All barrels are not the same. There is significant variability between them—that is, after all, why barrel groups are made up of a variety of oak types, cooperages, and ages, and why blending from barrels is arguably one of the most important roles of a winemaker. Barrel-by-barrel variance of sensory characteristics are sought, as they lead to a wide gamut of aromatic blending opportunities, ultimately leading to more complex, high-quality wines.

The apparent contradiction between free SO₂ management strategy and observed barrel-by-barrel sensory variety made us interested in whether this barrel-by-barrel variation extends to free SO₂ levels and, if so, what correlation this has with barrel performance and sensory outcomes. The concern being that barrel-by-barrel variation of free SO₂ within a group may lead to some barrels being at elevated risk for microbial or oxidative faults and/or excess addition of sulfites in other barrels.

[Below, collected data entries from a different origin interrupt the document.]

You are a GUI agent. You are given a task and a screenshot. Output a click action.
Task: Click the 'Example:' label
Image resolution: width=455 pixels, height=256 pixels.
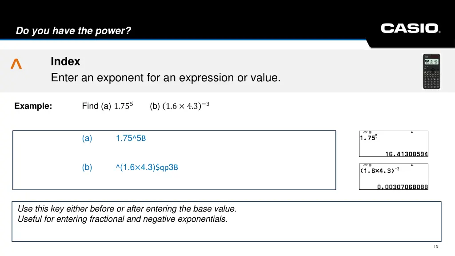[33, 106]
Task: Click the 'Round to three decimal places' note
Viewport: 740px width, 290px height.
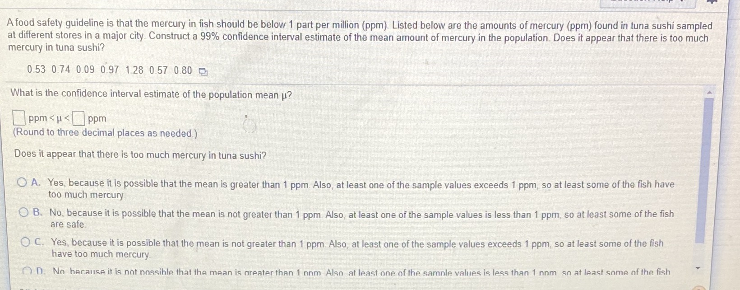Action: [x=105, y=133]
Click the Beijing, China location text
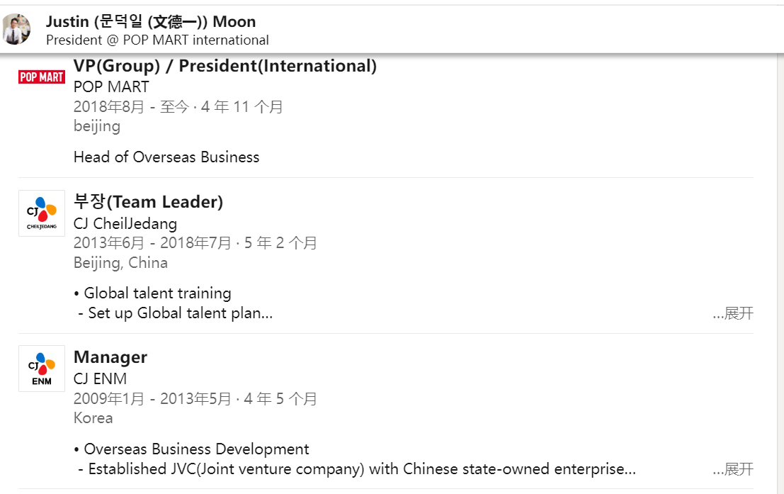 120,263
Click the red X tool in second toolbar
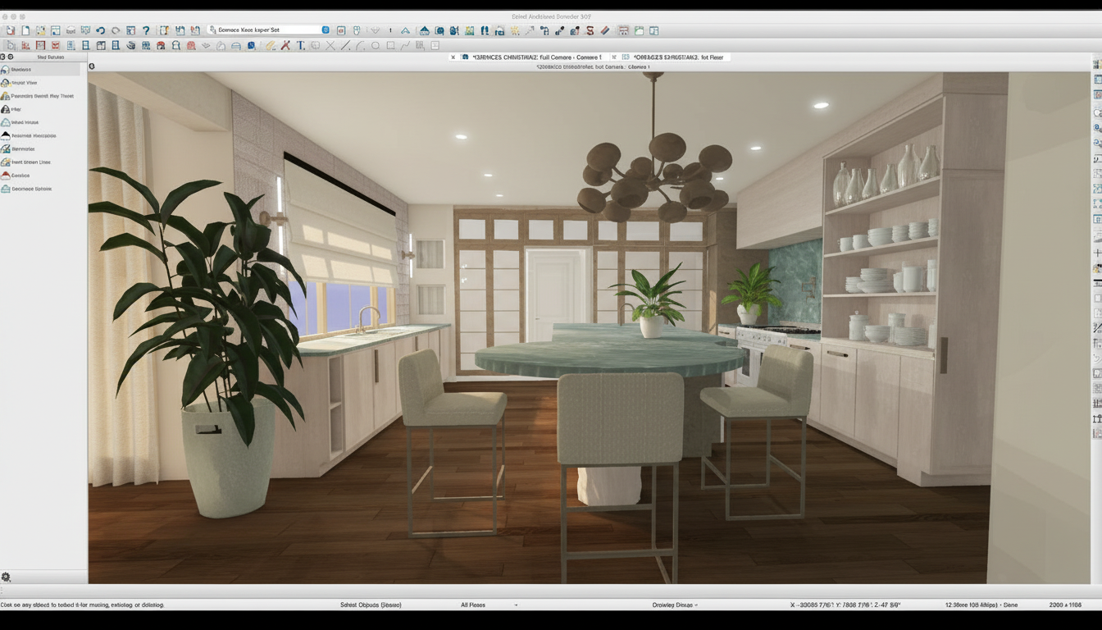 (x=285, y=46)
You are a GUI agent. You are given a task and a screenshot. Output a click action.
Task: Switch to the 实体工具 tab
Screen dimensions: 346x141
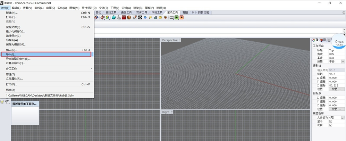(x=142, y=13)
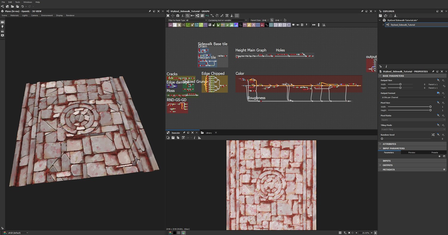This screenshot has width=448, height=235.
Task: Select the Library tab
Action: click(x=208, y=133)
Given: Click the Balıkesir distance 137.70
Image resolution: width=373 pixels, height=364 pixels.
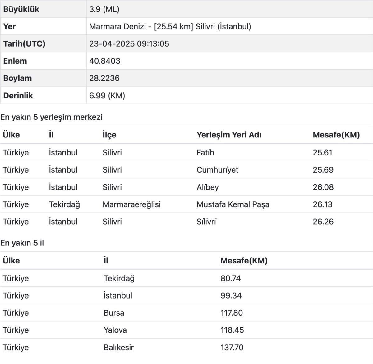Looking at the screenshot, I should point(232,347).
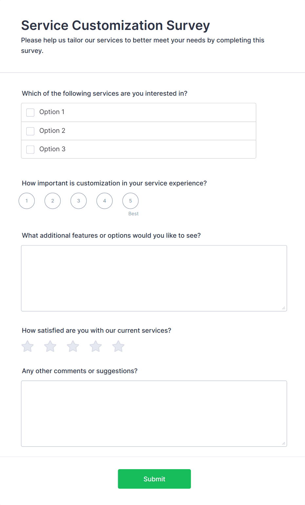Select importance rating 1
The width and height of the screenshot is (305, 505).
(x=26, y=201)
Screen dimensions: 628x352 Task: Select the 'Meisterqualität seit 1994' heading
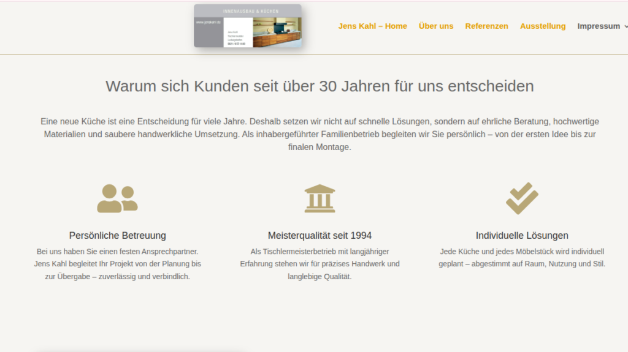(320, 236)
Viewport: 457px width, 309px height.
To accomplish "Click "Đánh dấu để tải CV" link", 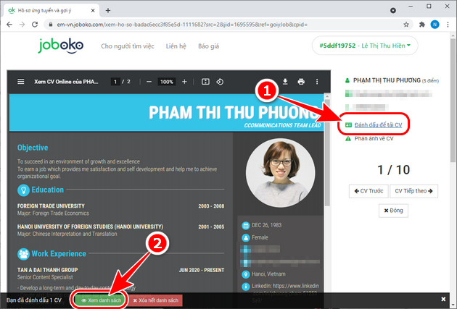I will tap(378, 124).
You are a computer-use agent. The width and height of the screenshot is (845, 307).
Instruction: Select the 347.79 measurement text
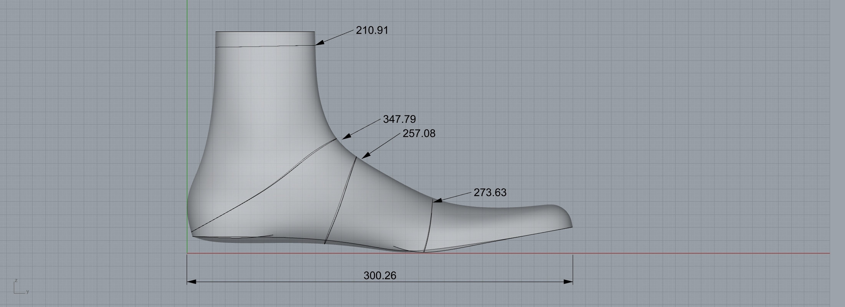point(399,119)
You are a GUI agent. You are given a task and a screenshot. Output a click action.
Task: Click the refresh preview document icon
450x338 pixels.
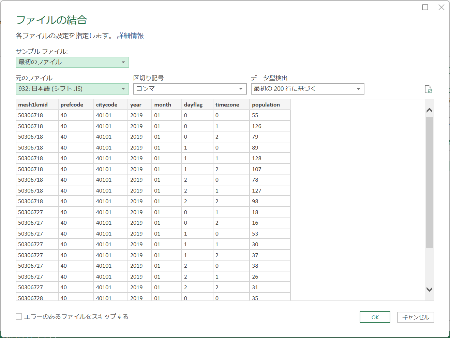429,89
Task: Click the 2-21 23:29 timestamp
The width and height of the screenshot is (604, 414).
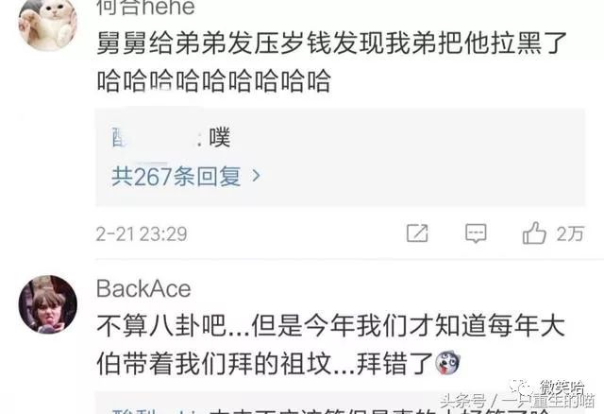Action: 142,233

To investigate, we sampled each individual barrel in a group of 56 barrels of Merlot, consisting of a variety of coopers, with barrels ranging from first to third fills. A typical winery process of collecting a composite sample from a few “random” barrels (which often happens to consist of the easiest barrels for the cellar crew to reach) would most often indicate a free SO₂ level of around 35 ppm, a reasonable set point of 0.45 ppm molecular SO₂ for this wine.

Small composite samples are often used for measuring free SO2 levels in barrel groups. Barrel-by-barrel analysis shows some barrels vary significantly from this approximation.
Small composite samples are often used for measuring free SO₂ levels in barrel groups. Barrel-by-barrel analysis shows some barrels vary significantly from this approximation. / BarrelWise

Analyzing every barrel in the group revealed that the barrels varied between 14 and 41 ppm free SO₂. Four of the barrels were deemed critically low by the winemaker (less than 0.22 ppm molecular SO₂) and required individual additions to correct them.

This limited data set suggests a rate of around 7 percent of barrels being sufficiently far from the composite group average. If we assume that only half of these premium barrels develop an undesired oxidative or microbial impact over their ageing period that results in a downgrade to a lower-priced label, the financial impacts become quite striking. If four barrels from a one-hundred-barrel group become downgraded from a $60 flagship SKU to a $18 mid-tier SKU, the result is a $50,000 lost revenue opportunity.

What causes some barrels to bind SO₂ faster than others? The reasons are complicated, but can include a barrel’s use and cleaning history, different microbiomes between barrels, human error (i.e.: missed additions, open bungs, contamination), and barrel construction. BarrelWise is conducting active research with our winery partners to better understand the cause-and-effect relationship between barrel factors, wine chemistry, sensory, and wine quality outcomes.

Barrel-by-barrel sampling of free SO₂ can help to identify outliers, and potentially give winemakers the tools to prevent unnecessary and expensive barrel downgrades. Barrels are where many of the most expensive wines spend most of their in-winery lifetime, yet—until now—barrel management is generally conducted in the dark, with a very dim flashlight.